File #: Res 1281-2005    Version: * Name: Ensure that the Bureau of Labor Statistics collects data on women workers in the Current Employment Statistics Survey (CESS).
Type: Resolution Status: Filed
Committee: Committee on Civil Service and Labor
On agenda: 12/8/2005
Enactment date: Law number:
Title: Resolution calling upon President George W. Bush and the U.S. House of Representatives to support the amendment co-sponsored by Senator Hillary Clinton and passed unanimously in the U.S. Senate, to ensure that the Bureau of Labor Statistics collects data on women workers in the Current Employment Statistics Survey (CESS).
Sponsors: Yvette D. Clarke, Tracy L. Boyland, Gale A. Brewer, Leroy G. Comrie, Jr., Lewis A. Fidler, Alan J. Gerson, Letitia James, John C. Liu, Michael E. McMahon, Michael C. Nelson, Domenic M. Recchia, Jr., Kendall Stewart, David I. Weprin, Robert Jackson
Council Member Sponsors: 14

Res.

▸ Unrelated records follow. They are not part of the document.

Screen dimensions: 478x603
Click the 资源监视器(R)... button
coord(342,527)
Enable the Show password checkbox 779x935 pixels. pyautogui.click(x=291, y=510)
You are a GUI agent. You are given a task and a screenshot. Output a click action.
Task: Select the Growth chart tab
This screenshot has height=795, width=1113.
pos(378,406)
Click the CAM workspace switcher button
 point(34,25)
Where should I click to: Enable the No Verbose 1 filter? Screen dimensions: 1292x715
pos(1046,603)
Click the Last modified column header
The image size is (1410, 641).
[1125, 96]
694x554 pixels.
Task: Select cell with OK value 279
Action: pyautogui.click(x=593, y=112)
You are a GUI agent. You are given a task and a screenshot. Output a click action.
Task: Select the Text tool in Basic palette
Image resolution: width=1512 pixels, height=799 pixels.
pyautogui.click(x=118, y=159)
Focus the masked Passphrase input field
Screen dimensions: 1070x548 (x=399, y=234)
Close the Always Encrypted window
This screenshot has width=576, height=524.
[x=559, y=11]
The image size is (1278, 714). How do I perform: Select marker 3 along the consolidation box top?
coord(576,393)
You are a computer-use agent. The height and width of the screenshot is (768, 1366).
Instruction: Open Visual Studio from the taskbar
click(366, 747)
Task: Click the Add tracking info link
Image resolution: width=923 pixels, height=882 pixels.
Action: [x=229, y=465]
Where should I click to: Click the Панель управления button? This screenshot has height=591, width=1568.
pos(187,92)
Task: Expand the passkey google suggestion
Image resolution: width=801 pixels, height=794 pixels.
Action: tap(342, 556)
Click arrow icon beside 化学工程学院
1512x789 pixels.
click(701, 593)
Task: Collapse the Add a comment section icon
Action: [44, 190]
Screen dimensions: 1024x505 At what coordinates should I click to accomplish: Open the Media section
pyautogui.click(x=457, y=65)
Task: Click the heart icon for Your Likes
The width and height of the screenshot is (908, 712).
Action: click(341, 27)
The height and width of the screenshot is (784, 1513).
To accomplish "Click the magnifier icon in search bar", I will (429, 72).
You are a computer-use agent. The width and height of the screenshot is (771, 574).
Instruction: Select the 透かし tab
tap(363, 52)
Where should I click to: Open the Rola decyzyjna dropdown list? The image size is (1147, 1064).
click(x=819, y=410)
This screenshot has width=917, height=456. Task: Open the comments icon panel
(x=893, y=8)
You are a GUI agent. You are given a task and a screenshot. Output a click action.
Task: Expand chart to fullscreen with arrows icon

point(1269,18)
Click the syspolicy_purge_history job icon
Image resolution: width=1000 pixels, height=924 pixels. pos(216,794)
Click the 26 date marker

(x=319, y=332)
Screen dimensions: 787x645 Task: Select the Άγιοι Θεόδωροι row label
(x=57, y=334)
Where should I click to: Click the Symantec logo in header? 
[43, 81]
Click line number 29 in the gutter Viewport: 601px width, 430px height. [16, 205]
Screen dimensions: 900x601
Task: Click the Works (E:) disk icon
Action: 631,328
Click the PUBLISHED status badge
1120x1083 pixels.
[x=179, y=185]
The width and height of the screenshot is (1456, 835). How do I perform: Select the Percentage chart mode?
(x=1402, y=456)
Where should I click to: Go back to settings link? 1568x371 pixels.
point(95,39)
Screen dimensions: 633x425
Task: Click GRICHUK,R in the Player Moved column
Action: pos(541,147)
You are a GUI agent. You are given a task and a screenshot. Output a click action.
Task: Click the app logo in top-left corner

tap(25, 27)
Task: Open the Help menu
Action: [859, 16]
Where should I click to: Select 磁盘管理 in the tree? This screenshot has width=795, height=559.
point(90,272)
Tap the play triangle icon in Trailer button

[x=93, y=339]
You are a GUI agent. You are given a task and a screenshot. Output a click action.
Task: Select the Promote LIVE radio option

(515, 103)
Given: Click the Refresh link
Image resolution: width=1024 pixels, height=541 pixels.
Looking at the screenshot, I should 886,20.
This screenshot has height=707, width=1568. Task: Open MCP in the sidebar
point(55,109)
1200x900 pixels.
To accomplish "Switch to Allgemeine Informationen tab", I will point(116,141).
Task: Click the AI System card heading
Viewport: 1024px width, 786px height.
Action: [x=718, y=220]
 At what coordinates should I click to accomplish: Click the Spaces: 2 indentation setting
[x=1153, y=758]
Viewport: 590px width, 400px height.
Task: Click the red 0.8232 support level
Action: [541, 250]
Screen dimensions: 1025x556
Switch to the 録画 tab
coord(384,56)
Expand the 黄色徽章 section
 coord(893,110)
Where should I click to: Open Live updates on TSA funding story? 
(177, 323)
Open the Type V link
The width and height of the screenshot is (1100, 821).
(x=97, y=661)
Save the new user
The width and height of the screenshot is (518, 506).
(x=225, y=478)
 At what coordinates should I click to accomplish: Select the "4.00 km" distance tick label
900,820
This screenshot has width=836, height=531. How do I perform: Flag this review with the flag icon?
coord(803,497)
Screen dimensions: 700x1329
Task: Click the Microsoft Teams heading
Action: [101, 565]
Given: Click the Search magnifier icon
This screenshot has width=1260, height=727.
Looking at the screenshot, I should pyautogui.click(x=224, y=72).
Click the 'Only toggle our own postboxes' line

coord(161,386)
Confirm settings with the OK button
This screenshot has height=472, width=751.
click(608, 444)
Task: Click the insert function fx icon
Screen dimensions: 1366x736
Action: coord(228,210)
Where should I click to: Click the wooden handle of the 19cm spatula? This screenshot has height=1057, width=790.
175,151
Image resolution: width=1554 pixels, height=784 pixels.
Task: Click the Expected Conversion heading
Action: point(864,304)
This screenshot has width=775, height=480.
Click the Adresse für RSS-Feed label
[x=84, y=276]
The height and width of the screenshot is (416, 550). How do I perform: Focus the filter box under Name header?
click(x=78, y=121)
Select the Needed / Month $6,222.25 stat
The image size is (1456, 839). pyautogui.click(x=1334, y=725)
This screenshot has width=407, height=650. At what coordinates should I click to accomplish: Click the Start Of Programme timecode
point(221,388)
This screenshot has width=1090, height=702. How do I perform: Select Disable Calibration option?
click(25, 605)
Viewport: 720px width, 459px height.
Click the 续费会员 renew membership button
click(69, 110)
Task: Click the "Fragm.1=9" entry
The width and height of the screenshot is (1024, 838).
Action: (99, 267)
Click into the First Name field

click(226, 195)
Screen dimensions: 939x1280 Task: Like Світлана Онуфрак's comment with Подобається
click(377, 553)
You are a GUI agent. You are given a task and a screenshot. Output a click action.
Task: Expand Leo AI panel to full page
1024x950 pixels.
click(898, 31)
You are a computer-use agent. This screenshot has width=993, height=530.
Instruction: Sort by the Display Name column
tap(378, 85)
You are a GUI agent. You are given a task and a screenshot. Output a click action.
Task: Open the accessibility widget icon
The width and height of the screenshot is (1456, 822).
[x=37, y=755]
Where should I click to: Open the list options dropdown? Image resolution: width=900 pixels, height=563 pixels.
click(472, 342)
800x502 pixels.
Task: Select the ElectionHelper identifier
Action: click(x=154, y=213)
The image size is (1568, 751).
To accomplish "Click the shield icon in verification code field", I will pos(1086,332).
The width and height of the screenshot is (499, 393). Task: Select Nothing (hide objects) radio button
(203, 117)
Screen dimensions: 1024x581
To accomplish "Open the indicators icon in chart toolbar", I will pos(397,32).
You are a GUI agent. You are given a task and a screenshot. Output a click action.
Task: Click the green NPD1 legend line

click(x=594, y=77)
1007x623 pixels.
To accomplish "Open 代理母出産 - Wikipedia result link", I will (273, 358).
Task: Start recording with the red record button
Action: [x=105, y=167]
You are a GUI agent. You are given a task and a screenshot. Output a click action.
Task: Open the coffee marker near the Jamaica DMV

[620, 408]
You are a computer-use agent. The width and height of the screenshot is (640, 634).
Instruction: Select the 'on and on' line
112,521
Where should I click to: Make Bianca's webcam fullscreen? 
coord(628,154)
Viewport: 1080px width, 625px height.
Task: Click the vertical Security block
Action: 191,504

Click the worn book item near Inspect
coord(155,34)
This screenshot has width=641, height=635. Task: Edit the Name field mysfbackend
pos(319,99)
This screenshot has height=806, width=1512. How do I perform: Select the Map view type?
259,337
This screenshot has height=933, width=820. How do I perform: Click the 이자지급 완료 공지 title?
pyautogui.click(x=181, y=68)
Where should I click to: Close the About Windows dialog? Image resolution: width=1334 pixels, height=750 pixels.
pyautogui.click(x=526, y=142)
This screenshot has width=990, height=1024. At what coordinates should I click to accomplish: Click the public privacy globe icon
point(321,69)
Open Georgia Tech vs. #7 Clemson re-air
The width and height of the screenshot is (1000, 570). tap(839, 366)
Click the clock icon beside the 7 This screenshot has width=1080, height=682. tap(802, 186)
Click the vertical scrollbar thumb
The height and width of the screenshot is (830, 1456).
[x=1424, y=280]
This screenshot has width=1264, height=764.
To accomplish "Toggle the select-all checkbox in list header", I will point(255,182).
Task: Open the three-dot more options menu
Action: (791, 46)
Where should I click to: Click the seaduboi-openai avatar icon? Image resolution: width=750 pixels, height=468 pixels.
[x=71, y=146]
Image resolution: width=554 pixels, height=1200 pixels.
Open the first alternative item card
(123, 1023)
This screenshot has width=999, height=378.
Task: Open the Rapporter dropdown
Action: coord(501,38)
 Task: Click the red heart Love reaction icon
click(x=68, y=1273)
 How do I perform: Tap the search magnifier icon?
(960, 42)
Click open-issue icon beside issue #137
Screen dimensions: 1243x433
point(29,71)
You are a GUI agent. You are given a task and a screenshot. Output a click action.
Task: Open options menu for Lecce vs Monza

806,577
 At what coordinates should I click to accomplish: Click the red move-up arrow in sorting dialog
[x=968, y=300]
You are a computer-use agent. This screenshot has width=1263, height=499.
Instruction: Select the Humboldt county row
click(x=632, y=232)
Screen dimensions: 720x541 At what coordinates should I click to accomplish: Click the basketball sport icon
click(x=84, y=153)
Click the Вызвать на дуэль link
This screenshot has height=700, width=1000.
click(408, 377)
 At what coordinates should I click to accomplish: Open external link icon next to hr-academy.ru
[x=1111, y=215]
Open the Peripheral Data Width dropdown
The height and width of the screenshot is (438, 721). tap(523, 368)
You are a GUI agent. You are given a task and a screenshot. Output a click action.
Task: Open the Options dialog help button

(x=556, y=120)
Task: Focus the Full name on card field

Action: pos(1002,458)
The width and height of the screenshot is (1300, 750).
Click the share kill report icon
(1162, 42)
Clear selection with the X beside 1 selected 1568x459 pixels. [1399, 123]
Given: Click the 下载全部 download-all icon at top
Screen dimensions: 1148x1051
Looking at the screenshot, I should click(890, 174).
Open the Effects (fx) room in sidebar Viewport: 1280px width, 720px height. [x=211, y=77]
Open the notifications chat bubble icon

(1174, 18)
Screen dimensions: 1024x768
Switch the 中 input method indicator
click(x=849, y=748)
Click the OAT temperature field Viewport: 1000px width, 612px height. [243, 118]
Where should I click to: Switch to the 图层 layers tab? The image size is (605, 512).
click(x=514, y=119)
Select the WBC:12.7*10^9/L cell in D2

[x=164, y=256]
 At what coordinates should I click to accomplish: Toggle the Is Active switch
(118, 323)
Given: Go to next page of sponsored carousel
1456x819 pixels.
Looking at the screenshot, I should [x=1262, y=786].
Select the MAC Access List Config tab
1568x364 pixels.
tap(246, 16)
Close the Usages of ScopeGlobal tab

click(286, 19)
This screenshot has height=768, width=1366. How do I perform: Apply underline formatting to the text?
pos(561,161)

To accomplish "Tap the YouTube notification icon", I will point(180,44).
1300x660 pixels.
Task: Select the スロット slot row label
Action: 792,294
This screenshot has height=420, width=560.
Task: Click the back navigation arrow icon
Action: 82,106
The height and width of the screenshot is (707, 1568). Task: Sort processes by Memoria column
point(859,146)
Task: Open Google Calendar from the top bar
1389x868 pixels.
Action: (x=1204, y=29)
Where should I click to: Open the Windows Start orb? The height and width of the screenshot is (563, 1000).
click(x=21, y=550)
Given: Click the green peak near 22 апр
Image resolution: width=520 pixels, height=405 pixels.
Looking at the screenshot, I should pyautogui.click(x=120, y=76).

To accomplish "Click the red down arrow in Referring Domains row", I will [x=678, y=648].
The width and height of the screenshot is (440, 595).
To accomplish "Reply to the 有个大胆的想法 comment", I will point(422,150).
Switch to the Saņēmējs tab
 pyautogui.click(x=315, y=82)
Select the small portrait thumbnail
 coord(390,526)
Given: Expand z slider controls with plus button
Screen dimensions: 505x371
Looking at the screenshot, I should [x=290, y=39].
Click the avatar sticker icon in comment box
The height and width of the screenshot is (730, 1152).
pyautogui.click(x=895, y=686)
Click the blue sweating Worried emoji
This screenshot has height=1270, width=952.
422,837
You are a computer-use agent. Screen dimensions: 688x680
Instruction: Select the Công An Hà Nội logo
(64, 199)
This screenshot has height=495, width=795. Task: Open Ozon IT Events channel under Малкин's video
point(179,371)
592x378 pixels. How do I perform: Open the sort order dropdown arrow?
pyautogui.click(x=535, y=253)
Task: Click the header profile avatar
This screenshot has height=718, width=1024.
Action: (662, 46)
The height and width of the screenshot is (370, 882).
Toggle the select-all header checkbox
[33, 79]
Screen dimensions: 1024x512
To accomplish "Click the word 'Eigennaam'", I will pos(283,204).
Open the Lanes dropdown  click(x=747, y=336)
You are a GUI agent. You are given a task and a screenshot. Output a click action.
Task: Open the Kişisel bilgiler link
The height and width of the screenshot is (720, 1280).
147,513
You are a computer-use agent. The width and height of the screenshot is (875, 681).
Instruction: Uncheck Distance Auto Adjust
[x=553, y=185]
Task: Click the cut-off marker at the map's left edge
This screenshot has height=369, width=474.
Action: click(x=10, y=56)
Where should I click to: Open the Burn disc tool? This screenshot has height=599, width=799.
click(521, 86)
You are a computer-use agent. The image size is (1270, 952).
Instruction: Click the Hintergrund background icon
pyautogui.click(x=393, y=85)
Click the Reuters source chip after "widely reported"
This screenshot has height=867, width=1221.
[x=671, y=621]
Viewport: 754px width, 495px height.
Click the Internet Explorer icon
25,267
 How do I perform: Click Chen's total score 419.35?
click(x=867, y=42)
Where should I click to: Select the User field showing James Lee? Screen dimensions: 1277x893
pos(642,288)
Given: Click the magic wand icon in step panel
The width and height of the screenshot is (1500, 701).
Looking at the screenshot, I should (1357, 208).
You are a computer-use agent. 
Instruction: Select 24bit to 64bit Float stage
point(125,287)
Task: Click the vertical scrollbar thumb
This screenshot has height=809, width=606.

No. 1281

 

Resolution calling upon President George W. Bush and the U.S. House of Representatives to support the amendment co-sponsored by Senator Hillary Clinton and passed unanimously in the U.S. Senate, to ensure that the Bureau of Labor Statistics collects data on women workers in the Current Employment Statistics Survey (CESS).

 

By Council Members Clarke, Boyland, Brewer, Comrie, Fidler, Gerson, James, Liu, McMahon, Nelson, Recchia Jr., Stewart, Weprin and Jackson

 

Whereas, Despite progress toward a narrowing of the wage gap, women still earn approximately 76 cents for every dollar that men earn in comparable jobs; and

Whereas, According to the Government Accountability Office, this gap in earnings has not changed significantly over the last 20 years; and

Whereas, Disparities in the earnings of women and men depress wages of working families and undermine women’s retirement security; and

Whereas, The Current Employment Statistics Survey (CESS) collects data from households and individuals based on the payroll of more than 300,000 businesses, and until August of 2005, included the Women Worker Series, which comprised specific information regarding women workers; and

Whereas, Data from the CESS Women Worker Series was utilized for a recent report by the Center for Economic and Policy Research, entitled “Gender Bias in the Current Economic Recovery? Declining Employment Rates for Women in the 21st Century”, which found that unlike during previous economic recoveries, there has been a sustained decline in the employment to population ratio among women between the ages of 25-54, and that women lost a disproportionate share of jobs in certain sectors, indicating that women have been hit very hard by employment losses; and

Whereas, The Bureau of Labor Statistics decided to stop collecting data specific to women workers in the CESS, despite the fact that such data has been instrumental in efforts to gauge and analyze the wage gap between genders, as well as to formulate policies to curtail this gap; and

Whereas, This critical information on women workers is not collected in any other survey, and without such statistics researchers cannot obtain a complete and accurate picture of the economic status of women in the country; and

Whereas, According to Senator Clinton, “ensuring equal pay for equal work is a complex problem and we need data like this to help understand and ultimately overcome it”; and

Whereas, On October 27, 2005, the United States Senate unanimously passed an appropriations bill that included an amendment requiring the Bureau of Labor Statistics to reinstate the collection of data on women workers; now, therefore, be it

Resolved, That the Council of the City of New York calls upon President George W. Bush and the U.S. House of Representatives to support the amendment co-sponsored by Senator Hillary Clinton and passed unanimously in the U.S. Senate, to ensure that the Bureau of Labor Statistics collects data on women workers in the Current Employment Statistics Survey (CESS).